Fire in res result of smoking
Students were evacuated from Willison Hall on Nov. 4 after a small fire began in a residence room.
The fire was caused by ashes from a cigarette that were left in a plastic garbage can.
“The fire started under a desk and then spread on top. So basically the garbage can itself was totally gone and there was a little bit of damage to the desk as well,” said John Percy, public education officer for Waterloo’s Fire Rescue Services.
The fire was easily put out after firefighters were called to the scene at 9:43 p.m.. While the fire department has been called to the university for other reasons this semester, this is the first incidence of a fire taking place in a residence this year.
Students, however, are prohibited from smoking in residences and within ten metres of the buildings. This, of course, includes marijuana, though use of this illegal substance inevitably still occurs.
“It’s a constant challenge with most residences,” said Sheldon Pereira, the manager of Residence Life at Laurier, when asked if smoking in residences is difficult to monitor. “With our Residence Life staff we try not to foster or encourage a culture of policing and that we want the residence basically to be comfortable and conducive to the wellness of the student.”

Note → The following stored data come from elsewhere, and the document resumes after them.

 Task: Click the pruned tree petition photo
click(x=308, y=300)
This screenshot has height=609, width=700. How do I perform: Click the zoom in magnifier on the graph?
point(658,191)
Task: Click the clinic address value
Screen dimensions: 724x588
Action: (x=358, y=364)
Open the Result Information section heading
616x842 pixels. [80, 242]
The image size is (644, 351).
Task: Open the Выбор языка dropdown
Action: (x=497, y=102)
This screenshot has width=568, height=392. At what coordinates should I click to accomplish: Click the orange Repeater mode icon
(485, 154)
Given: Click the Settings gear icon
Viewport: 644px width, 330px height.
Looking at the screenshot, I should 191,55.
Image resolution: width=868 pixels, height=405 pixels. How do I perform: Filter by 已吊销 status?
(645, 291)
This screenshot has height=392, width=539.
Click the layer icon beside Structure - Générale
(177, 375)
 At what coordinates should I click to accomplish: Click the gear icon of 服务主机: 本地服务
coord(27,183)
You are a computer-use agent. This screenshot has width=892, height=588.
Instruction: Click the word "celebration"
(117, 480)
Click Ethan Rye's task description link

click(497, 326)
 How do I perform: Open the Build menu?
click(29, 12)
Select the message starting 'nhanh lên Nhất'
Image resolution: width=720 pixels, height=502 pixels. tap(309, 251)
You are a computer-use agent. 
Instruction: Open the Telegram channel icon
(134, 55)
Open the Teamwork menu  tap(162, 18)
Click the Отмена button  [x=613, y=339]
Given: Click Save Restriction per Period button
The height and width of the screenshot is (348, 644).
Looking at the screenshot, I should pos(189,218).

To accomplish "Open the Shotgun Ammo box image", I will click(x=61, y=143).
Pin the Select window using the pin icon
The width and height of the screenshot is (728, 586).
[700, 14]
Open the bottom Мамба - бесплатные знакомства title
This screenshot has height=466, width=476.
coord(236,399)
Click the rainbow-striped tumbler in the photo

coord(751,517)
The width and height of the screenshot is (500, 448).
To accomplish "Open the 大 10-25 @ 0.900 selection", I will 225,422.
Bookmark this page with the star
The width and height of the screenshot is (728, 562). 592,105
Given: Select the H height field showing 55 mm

Pereira added that they try to encourage a culture where students can report incidences.
“I would say every round I do on duty, you can smell it at one point or another. So it’s still prevalent. It happens,” said Joelle Charbonneau, a fourth-year student and don at King’s Court residence.
She believes that it’s easier for dons to detect the substance use than students think, because of the distinct smell, particularly with marijuana.
“It’s not difficult for me to become aware if I’m on duty or if I’m walking around the building. It’s always very obvious,” added Cory Coletta, who has been working as a don at Laurier for three years.
Dons don’t directly confront students when they detect marijuana use, however. They pass along the information to Special Constable Services (SCS).
“I feel very comfortable calling SCS when we need to report an issue to them,” Coletta expressed. “I never have to enter a room or put myself in that situation.”
Over the last few years, a shift has occurred in how illegal substance use is handled when detected.
Pereira explained that a movement was made from zero-tolerance, to a three-class system of dealing with offenses, to the broader and more contextual approach that is taken now.
“We’ve provided more options for our Residence Life coordinators when it comes to determining outcomes for students if they’re found to be consuming illegal substances in residences, again, with a bias toward learning and helping understand symptomatic behaviour or where it came from,” he said.
“It’s definitely more focused on development, on learning, on wellness, than it is on punishment.”
For students who make the choice to smoke in residences, Waterloo Fire Rescue emphasizes the necessity of disposing of flammable materials in non-combustible containers.
“If you’re going to do it inside a building, that’s your decision, but you’ve gotta do it in a safe manner,” Percy said.
“It could have been prevented if it was discarded properly,” he said, on the incident that occurred last week.
“Hopefully there’s a learning lesson behind this.”